Epilogue: One of the fun things I did when I was still in the early stage of my career was write a lock manager for a database system. I had no formal education. There was no Internet, so no way to easily research. There was no code to model on. So it was a great example to play with Generative AI. I asked Grok to write me a lock manager. Looked good. I asked for some features often mentioned, but rarely used, in lock managers. It added those. I asked it to make it distributed. Then I started asking it to make optimizations. I got excited about what it did. The interesting part was I had to ask for the features and for the optimizations. I still created the lock manager, just at a different level of abstraction. I had to express what I wanted, and do it clearly. Coding a lock manager in the 1970s was fun. Being on the periphery of distributed lock manager development in the 1980s was also fun. Thinking about coding a new one in the 2020s? Boring. I could get excited about creating a new database system, but a lot of the pieces I just want to make happen, not get into the weeds of every individual piece.

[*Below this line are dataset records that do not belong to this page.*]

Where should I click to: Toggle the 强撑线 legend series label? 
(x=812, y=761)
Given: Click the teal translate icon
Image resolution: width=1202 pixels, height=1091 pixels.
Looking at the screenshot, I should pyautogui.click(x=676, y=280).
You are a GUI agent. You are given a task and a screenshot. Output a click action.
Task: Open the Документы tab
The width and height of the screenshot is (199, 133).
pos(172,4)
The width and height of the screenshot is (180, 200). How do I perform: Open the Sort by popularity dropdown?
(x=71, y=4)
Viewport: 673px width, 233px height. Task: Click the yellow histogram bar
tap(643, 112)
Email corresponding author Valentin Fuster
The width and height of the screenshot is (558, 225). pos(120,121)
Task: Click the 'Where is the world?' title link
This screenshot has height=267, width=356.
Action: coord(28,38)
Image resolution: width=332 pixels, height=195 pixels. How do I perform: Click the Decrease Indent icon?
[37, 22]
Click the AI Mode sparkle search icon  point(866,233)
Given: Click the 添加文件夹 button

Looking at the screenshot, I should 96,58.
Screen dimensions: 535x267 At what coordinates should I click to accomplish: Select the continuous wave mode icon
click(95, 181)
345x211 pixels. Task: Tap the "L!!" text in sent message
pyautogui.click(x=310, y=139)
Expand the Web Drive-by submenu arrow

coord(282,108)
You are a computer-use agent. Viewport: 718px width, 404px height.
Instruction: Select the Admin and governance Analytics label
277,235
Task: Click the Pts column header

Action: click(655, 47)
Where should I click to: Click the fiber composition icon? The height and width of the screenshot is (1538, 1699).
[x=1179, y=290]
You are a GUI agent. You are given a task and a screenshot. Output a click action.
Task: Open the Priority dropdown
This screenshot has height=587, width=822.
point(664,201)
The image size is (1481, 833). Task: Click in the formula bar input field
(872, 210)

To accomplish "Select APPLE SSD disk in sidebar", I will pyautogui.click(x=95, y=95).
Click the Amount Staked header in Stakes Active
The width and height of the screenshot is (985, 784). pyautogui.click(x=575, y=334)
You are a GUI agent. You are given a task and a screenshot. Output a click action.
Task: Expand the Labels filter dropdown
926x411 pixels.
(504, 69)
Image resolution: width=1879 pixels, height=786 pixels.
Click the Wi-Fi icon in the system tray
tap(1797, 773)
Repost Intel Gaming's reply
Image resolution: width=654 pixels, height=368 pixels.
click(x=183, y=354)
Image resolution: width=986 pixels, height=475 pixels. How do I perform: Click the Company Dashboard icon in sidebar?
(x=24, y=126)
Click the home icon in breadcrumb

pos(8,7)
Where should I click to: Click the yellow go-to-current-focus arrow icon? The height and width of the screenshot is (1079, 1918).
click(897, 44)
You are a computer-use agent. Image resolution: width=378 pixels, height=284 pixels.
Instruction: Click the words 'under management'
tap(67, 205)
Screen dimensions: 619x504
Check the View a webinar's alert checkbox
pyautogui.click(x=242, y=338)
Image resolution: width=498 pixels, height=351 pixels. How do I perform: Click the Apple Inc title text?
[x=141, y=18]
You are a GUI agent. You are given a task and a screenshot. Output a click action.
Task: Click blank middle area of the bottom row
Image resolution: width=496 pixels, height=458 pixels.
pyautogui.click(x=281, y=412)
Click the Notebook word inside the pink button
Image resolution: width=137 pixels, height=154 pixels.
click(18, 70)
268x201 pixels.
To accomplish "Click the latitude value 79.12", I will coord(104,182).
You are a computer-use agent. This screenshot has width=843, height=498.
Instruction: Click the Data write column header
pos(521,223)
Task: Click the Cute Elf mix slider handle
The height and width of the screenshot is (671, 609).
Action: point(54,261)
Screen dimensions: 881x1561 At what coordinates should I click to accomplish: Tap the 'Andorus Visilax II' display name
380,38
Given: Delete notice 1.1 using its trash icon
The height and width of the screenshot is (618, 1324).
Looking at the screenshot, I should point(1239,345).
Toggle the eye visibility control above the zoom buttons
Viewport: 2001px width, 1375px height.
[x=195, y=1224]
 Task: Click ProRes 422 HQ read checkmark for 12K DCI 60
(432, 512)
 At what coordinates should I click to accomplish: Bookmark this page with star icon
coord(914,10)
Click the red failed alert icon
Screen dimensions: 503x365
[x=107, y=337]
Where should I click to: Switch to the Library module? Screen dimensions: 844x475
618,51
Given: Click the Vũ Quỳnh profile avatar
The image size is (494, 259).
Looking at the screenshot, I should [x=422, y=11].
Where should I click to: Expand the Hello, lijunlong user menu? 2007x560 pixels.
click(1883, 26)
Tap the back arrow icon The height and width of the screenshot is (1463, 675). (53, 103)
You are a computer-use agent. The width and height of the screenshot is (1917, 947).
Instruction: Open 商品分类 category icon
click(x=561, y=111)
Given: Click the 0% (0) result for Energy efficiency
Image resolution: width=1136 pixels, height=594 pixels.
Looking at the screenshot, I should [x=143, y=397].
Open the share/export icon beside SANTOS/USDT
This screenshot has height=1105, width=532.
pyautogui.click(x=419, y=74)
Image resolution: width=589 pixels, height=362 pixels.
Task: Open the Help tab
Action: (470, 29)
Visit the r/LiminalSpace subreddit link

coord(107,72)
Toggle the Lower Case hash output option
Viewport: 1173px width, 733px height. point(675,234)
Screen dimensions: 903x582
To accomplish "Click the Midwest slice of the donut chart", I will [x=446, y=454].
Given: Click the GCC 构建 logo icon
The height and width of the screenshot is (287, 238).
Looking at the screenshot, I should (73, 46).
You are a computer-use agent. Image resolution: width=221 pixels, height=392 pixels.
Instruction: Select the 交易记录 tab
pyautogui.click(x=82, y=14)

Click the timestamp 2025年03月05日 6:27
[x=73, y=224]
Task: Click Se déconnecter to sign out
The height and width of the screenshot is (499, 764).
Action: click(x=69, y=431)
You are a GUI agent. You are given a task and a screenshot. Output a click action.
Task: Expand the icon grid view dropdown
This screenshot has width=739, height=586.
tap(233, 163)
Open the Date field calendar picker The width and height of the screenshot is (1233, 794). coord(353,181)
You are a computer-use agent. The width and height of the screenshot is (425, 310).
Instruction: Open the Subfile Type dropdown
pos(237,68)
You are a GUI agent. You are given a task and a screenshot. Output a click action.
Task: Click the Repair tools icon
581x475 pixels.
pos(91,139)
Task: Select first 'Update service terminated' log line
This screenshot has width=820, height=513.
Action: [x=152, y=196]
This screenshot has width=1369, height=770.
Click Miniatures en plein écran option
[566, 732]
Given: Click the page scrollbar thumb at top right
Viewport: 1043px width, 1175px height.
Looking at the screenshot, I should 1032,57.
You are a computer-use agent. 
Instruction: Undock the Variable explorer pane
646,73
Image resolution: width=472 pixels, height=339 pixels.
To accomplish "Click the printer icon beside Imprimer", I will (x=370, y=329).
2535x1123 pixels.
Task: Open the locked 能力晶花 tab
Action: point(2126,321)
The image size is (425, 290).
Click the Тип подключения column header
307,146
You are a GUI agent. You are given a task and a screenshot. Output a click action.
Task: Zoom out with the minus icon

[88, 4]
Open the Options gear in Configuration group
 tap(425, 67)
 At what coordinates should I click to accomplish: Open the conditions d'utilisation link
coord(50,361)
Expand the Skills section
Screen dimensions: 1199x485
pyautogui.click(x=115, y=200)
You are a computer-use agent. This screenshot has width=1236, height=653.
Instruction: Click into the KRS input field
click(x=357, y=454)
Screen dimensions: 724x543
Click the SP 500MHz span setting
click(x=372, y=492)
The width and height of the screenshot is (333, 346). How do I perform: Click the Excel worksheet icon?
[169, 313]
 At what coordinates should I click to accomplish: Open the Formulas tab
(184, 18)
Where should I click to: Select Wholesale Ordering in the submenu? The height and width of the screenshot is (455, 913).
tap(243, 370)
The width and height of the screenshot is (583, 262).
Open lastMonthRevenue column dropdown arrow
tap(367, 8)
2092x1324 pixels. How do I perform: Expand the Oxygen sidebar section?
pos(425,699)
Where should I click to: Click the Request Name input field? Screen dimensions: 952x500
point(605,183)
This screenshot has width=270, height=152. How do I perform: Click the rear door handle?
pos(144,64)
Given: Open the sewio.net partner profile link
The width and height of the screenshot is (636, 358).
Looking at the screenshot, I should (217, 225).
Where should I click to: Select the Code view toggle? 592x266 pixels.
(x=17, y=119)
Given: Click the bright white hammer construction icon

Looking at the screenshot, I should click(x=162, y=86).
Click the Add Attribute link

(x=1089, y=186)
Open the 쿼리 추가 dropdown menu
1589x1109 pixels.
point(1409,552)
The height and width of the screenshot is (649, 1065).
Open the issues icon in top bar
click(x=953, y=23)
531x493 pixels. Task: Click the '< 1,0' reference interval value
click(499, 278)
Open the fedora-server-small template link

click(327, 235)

I’d be happy to let GenAI do that for me.
- In 1994, one of David Vaskevitch’s roles at Microsoft was CTO of Developer Division. As he came out of a DevDiv staff meeting I asked what they had talked about. He described that he was pushing for a common run-time across the languages, and from the description I pointed out that it sounded just like the VAX Common Run-Time. David was later the Sr. VP of DevDiv during development of .NET. ↩︎
- These sadly did not survive DEC’s sale of its database business to Oracle. Datatrieve is actually still alive, maintained and sold by VMS Software Inc. ↩︎
- That was before the “Big Data” era ↩︎
- In the 1960s-70s there was a similar caste system, Application Programmers and System Programmers. ↩︎
Update (1/4): Since some people are misreading this post (not a surprise when 10s of thousands of people have read it) so let me clarify. I’m not picking on developers at any level here. I’m not suggesting that we go back to writing everything (or even anything) in assembler. I’m pointing out that we keep adding abstractions to make it easier for both professional programmers to be more productive AND for those who are not programmers to solve their own problems without requiring the help of a professional programmer. And that’s how we should look at AI. For some of us it is a new tool for helping us write apps. For others, it is a means to not have to write an app directly at all. It is possible this means fewer jobs for professional programmers going forward. More likely it means there is greater demand for analysis and high level design skills, less demand for coding skills. In any case, we need to embrace AI not fight it.